== EXCERTO ==
* * * * * * *
Nenhum Governo pode ser revolucionário se o não for o Povo por ele governado. O sucesso de qualquer revolução passa pelo trabalho. Nessa medida, só quem trabalha pode ser revolucionário. Inversamente, todo aquele que não trabalha é, digamo-lo sem receio, contra--revolucionário.
As contas públicas saldar-se-ão, no exercício corrente, com um défice previsional que ultrapassará os trinta milhões de contos, contra o défice de 11,2 milhões de contos em 1974.
Aquele resultado duplicará o défice admitido pelo próprio orçamento (de 15,7 milhões de contos) em si justificado pelo incremento das empresas de investimento, orçamentadas em 12 milhões de contos.
Existem algumas boas razões para que o Estado suporte, este ano, um défice superior ao de períodos anteriores.
Desde logo o elevado défice da balança de pagamentos - cerca de 32 milhões de contos. O Estado e as empresas, vendo como viram, diminuídos os seus lucros, teriam de ser afectados com destaque para o primeiro, num ano em que se distribuiu mais rendimento à população trabalhadora, tanto quanto possível sem comprometer as condições financeiras da actividade administrativa.
Também a necessidade de manter o nível da actividade económica, estabilizando o emprego e compensando a quebra do investimento privado com o aumento do investimento público, a quase duplicação das despesas extraordinárias: 15,2 milhões de contos contra 7,6 milhões em 1974.
Infelizmente o défice acrescido que se prevê não corresponde a despesas de investimento - hipótese em que seria salutar - que serão, inclusivamente, inferiores às inicialmente previstas.
Os Governos anteriores foram cedendo a variadas pressões para aumentarem as despesas correntes, quer autorizando sucessivos créditos especiais, quer deixando crescer a dívida flutuante junto do Banco de Portugal através de operações de tesouraria à margem de execução orçamental.
Do lado das receitas merece destaque uma quebra significativa da contribuição industrial, em resultado da crise que a maioria das empresas atravessa, sendo de prever, para 1976, uma acentuação dessa quebra. O peso dos impostos indirectos tenderá, assim, a crescer no nosso sistema tributário, com toda a margem de injustiça social que esse facto representa, visto que, como se sabe, os impostos indirectos atingem indiscriminadamente os cidadãos pela via dos preços. Não nos resta, sequer, o recurso ao esforço das taxas dos impostos directos sobre os rendimentos pessoais - já fortemente aumentadas até ao limite do desestímulo do investimento privado - sendo que a punção nos altos rendimentos das classes possidentes foi feita através das nacionalizações.
A cobertura do elevado «déficit» orçamental terá, assim, de ser assegurada por meio de empréstimos - internos, se possível, externos sempre que necessário - e Junto do Banco de Portugal, através da criação de moeda.
* * * * * * *
== REGISTOS EXTRAÍDOS ==
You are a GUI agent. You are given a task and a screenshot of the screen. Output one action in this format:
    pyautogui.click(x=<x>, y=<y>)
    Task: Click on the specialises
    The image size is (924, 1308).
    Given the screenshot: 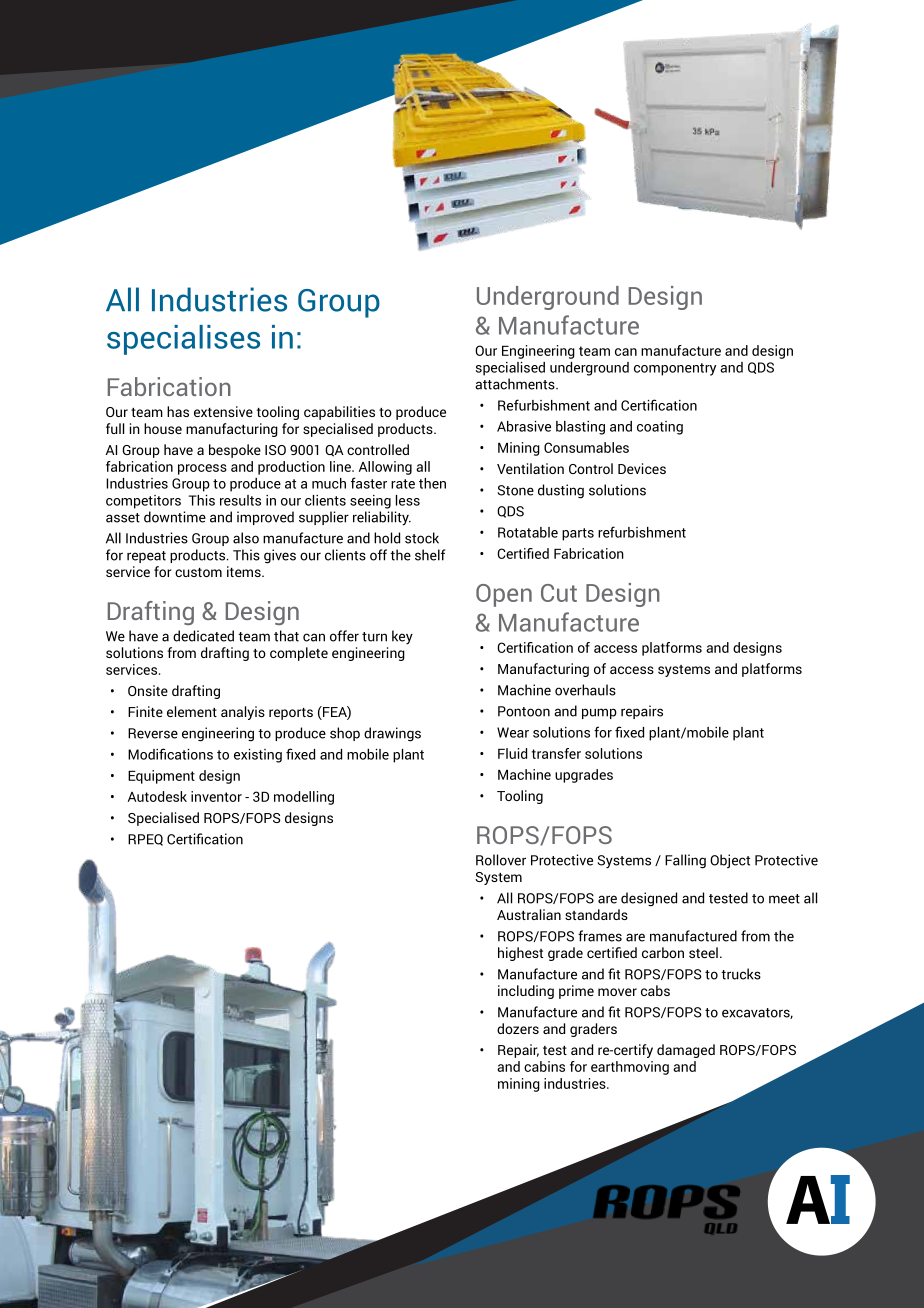 What is the action you would take?
    pyautogui.click(x=183, y=340)
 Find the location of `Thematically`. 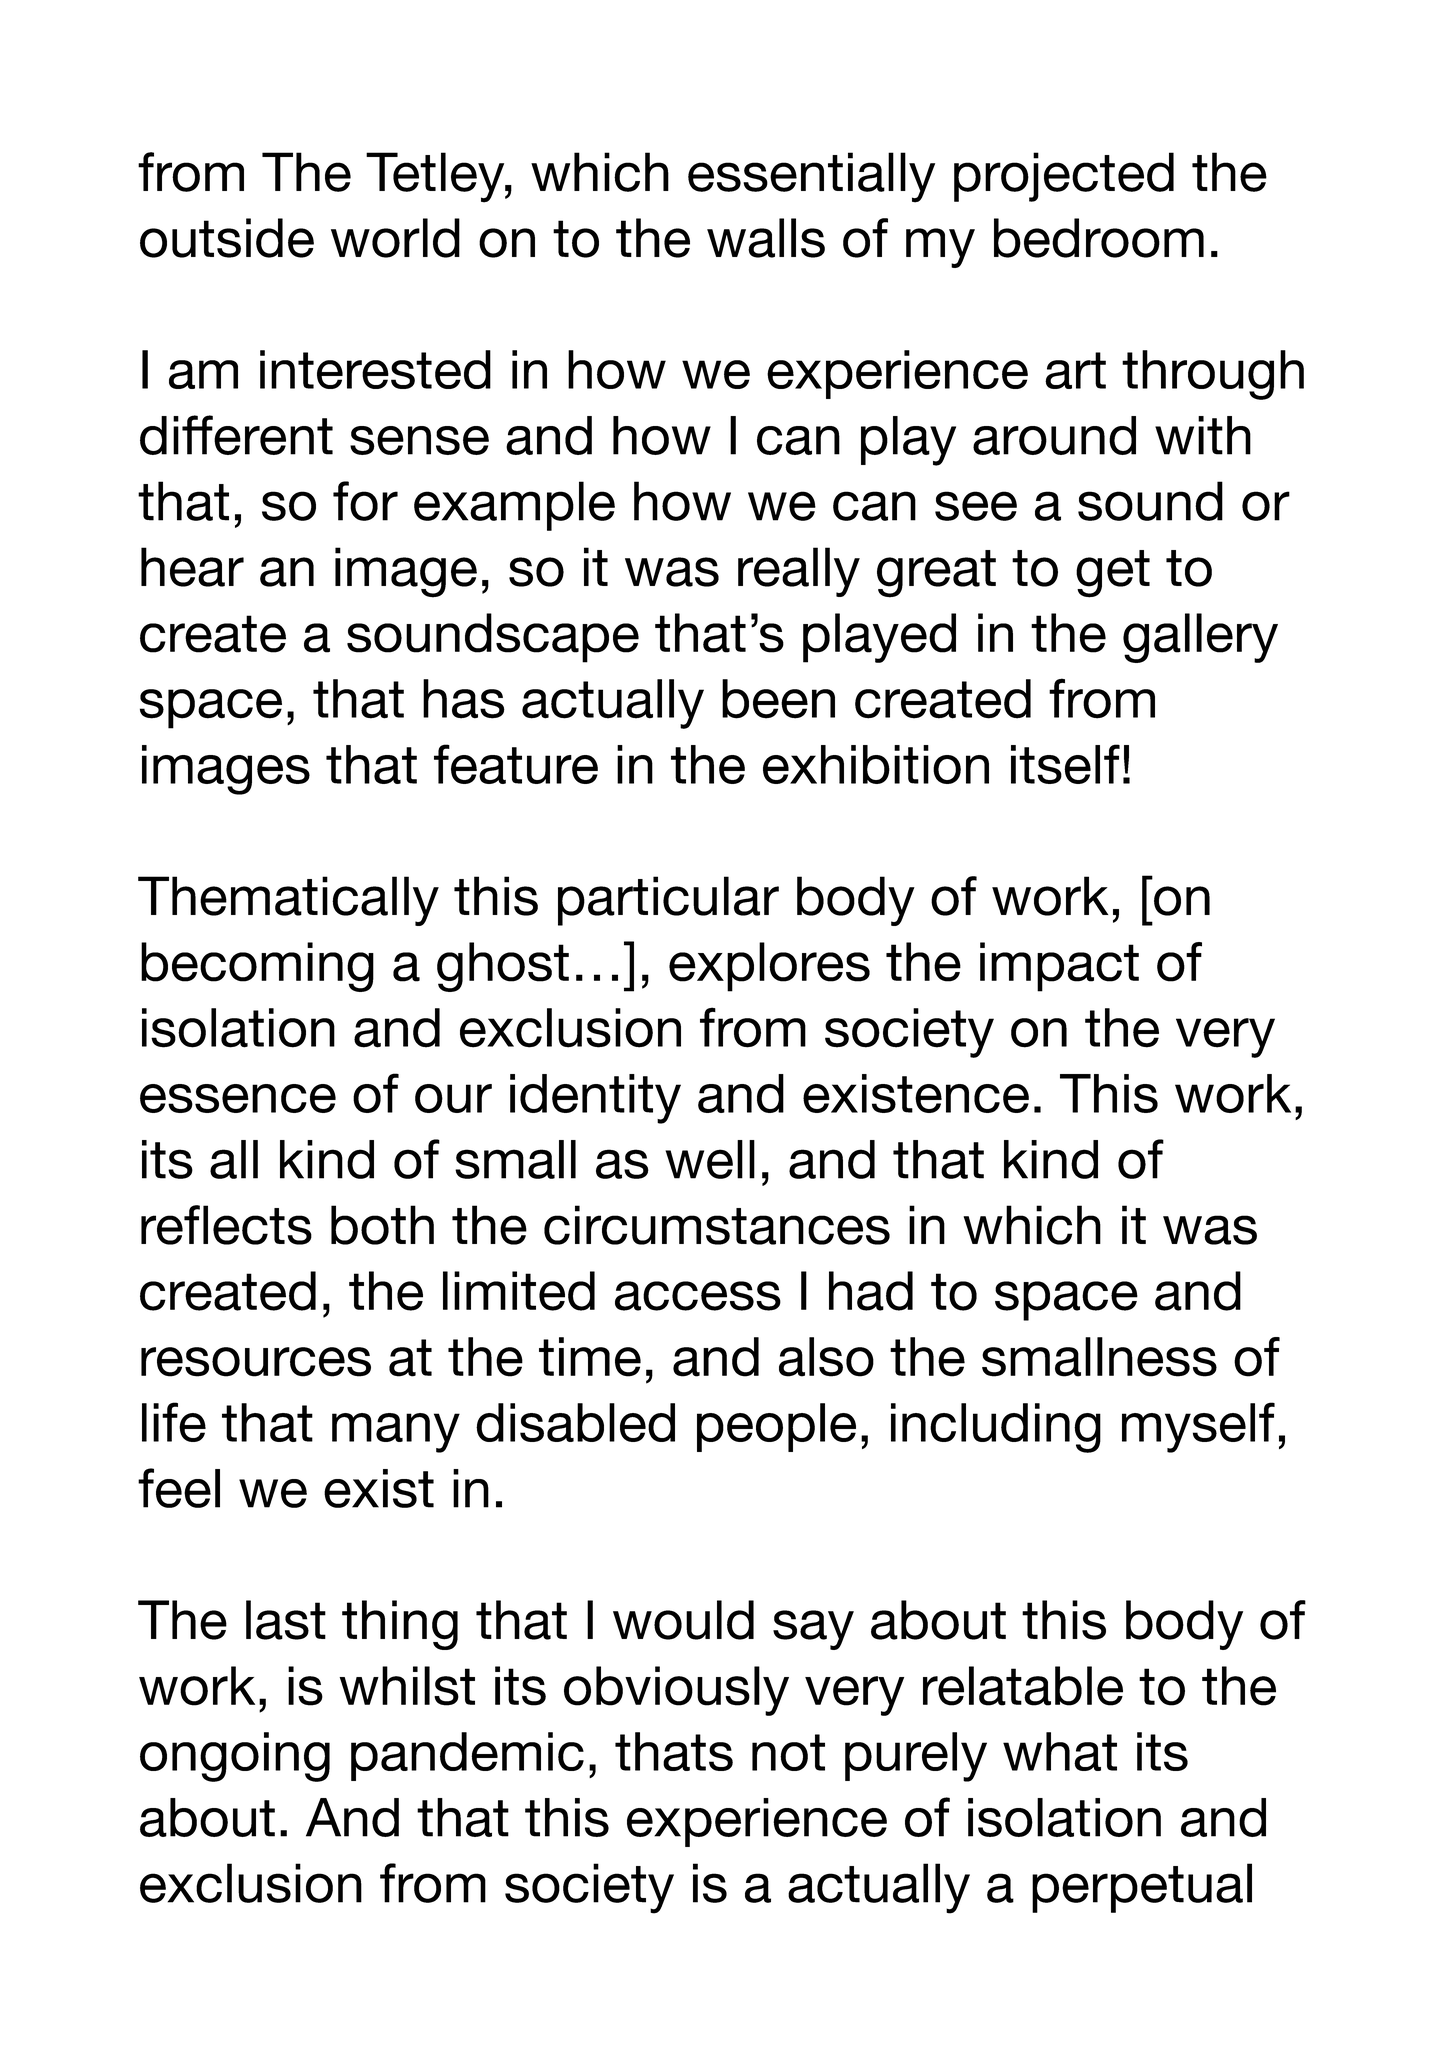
* * * * * * *
== A REALIZAR ==
De acordo com o excerto sobre as contas públicas, qual é o montante do défice da balança de pagamentos?

== RESOLUÇÃO DO EXERCÍCIO ==
Cerca de 32 milhões de contos.